На это я ответила — правдой всего существа. Что нам не по дороге: что моя дорога — и ко мне дорога — уединенная. И все о Монпарнасе. И все о душевной немощи, с которой мне нечего делать. И благодарность за листочек с рильковской могилы. И благодарность за целое лето — заботы и мечты. И благодарность за правду.
Вы, в открытке, дорогая Анна Антоновна, спрашиваете: — М<ожет> б<ыть> большое счастье?
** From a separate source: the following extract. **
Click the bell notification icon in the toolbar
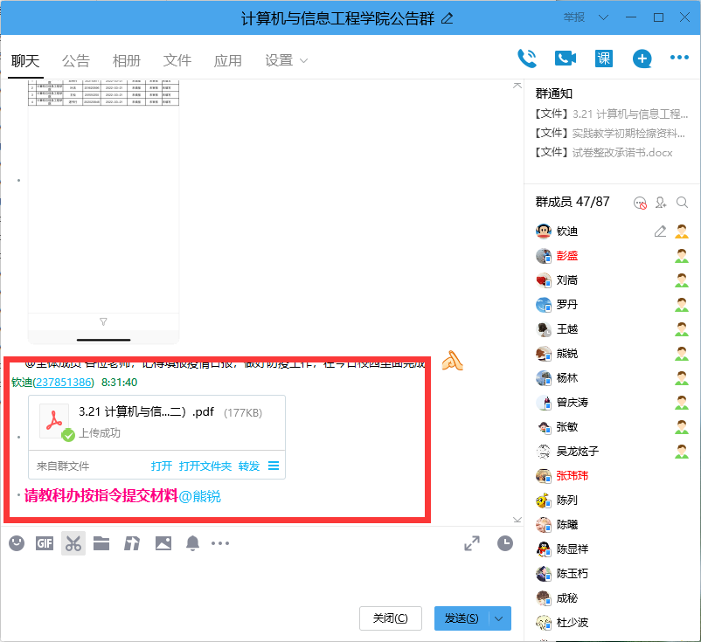 pos(192,542)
И, задумчиво отвечу: — Да. Мне поверилось, что я кому-то — как хлеб — нужна. А оказалось — не хлеб нужен, а пепельница с окурками: не я — а Адамович и К0.
— Горько. — Глупо. — Жалко.
Никому ни слова: ни о нашей дружбе, ни о его Париже — уезжает он, кажется, обманом — ибо навряд ли ему удастся убедить родителей и врачей, что единственное место, где он может дышать — первое по туберкулезу место Европы.